Im Stuttgarter Stadtteil Vaihingen ist ein in praller Hitze im Auto eingesperrter Labrador gestorben.
Stuttgart - Der neun Jahre alte Labrador quälte sich, und er hatte keine Chance. Mindestens vier Stunden war er im Fahrzeuginnern eingesperrt, bei geschlossenen Fensterscheiben, die pralle Sonne brannte aufs Autodach. Als der Hund gerettet wurde, war es bereits zu spät. Der Vierbeiner starb Stunden später in einer Tierklinik.

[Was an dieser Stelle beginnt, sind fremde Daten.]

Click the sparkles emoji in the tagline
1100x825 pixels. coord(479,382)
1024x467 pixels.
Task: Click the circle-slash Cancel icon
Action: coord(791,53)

Wie die Polizei am Montag mitteilte, spielte sich der Vorfall auf dem Gelände der Kelley Barracks an der Plieninger Straße in Möhringen ab. Die Ordnungshüter von der Ermittlungsgruppe Tierschutz erfuhren von dem Fall auf dem US-amerikanischen Kasernenareal nur deshalb, weil die dortige Militärpolizei nach dem Besitzer eines Autos mit Stuttgarter Kennzeichen suchte. Die Halteranfrage führte zu einer Amerikanerin, die offenbar in den Barracks beschäftigt ist. Sie wurde alarmiert und aufgefordert, ihr Fahrzeug sofort aufzuschließen.
Geldstrafe oder bis zu drei Jahre Haft
Die Frau versuchte ihren Hund noch zu retten, brachte ihn in eine Tierklinik. Dort starb der Labrador jedoch in der Nacht zum Samstag - vermutlich durch einen Hitzschlag und irreparable Hirnschäden.
Da die Amerikanerin Zivilistin ist und nicht Mitglied der Streitkräfte, wird sie sich nach deutschem Recht wegen Verstoßes gegen das Tierschutzgesetz verantworten müssen. "Es wird eine entsprechende Anzeige geben", sagt Claudia Krauth, Sprecherin der Stuttgarter Staatsanwaltschaft. Die Strafen können erheblich sein. Nach Paragraf 17 des Tierschutzgesetzes droht eine Geldstrafe oder bis zu drei Jahre Haft.